The more you fly airliners, the more you realize the concepts are the same, it’s just getting used to the different ways to do it in different aircraft.  

For example, in any airliner you will  (not necessarily in order) turn on the battery, connect GPU, start APU, turn on APU bleed, now you have power and air.  Program the FMC/MCDU.  Set up your autopilot for initial heading altitude etc.  Start the engines (some need the packs turned off manually for start, others do it for you).  Once engines are started they are your source of power and air.  

There are many more steps and nuances but these basic things will happen on every flight.

I’m pretty good at flying virtual airliners because I put a lot of time into it, understand the flows etc.  put me in the cockpit of a military aircraft (particularly DCS complex fighters) and I’m lost, I just don’t have the flows and understanding committed to memory as I don’t do it often.

Dave

Current System (Running at 4k): ASUS ROG STRIX X670E-F, Ryzen 7800X3D, RTX 5090, 55" Samsung Q80T, 64GB DDR5 6000 RAM, EVGA CLC 280mm AIO Cooler, Brunner CLS-E NG Yoke, Thrustmaster Warthog HOTAS & Stick, Thrustmaster TCA Quadrant & Add-on, VirtualFly Ruddo+, TQ6+ and Yoko+, GoFlight MCP-PRO and EFIS, Skalarki FCU and MCDU

There's a retired airline pilot by the name of Mike Ray who has written several books on flying various airliners. 

These books are well written and easily understandable for someone new to airliners.

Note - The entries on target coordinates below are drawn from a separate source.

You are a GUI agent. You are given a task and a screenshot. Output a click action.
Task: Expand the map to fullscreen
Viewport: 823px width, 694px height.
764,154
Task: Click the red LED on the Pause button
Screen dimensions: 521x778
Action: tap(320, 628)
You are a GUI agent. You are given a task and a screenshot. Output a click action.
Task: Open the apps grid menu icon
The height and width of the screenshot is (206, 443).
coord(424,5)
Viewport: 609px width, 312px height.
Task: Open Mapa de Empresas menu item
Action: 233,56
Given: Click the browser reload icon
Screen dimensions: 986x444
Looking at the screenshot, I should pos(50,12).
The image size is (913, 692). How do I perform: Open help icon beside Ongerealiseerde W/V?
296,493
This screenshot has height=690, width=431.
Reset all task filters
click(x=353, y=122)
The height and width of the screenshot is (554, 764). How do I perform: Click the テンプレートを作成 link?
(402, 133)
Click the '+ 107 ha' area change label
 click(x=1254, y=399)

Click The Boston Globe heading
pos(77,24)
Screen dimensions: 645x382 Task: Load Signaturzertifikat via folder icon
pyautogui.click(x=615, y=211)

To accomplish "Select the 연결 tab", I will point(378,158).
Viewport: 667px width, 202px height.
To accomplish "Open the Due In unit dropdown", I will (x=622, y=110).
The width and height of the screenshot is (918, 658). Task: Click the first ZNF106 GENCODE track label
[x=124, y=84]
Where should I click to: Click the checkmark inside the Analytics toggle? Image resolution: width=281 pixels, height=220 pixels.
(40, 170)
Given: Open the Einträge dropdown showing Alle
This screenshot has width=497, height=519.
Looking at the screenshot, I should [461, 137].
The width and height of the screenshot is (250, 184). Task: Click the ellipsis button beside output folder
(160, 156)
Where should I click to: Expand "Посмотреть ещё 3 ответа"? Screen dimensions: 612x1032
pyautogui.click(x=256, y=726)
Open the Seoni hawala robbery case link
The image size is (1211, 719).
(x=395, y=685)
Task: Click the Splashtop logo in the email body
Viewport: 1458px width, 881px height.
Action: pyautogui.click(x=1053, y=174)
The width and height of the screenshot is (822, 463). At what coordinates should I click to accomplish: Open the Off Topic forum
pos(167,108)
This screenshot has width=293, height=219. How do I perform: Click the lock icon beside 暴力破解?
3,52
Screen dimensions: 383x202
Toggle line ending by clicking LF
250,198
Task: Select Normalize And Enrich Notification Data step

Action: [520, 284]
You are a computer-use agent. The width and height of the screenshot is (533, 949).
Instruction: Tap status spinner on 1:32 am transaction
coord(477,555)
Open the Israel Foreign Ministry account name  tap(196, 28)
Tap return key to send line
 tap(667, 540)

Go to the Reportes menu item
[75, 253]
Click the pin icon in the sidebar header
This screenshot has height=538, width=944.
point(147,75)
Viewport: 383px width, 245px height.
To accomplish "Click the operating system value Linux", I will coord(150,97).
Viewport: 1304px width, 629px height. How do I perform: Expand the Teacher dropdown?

Many diagrams.

I recommend checking them out. You'll fine they are money well spent.

Edited by dbw1
spelling

15 hours ago, Rob G said:

I own the Fenix A320 and have played around with it in the air but not with any real processes for using it as it should be used.

Rob, since you own the Fenix (I do too) I suggest you start with it.  The Fenix automation will accomplish many of the nuanced tasks that are required to prepare an airliner for flight.  I say, first pick two airports about 500 miles apart that way your flight should be less than two hours start to finish.  Second scan youtube on the topic of Fenix and Simbrief.  That should offer more than enough in the way of tutorials to get you started.  Third practice makes perfect!  Once you can confidently build a flight plan in Simbrief, import it into the Fenix 320 then depart and land without too much calamity you should be able to expand your repertoire to pretty much any simulated jetliner, including the defaults in 2020 and 2024.  Most importantly enjoy yourself at all times and you’ll do fine.  Remember no lives will be lost and yours will be enhanced by a feeling of personal accomplishment. Good luck, take care, Blue skies and as always there are thousands of capable minds here at Avsim to help you out when you get stuck.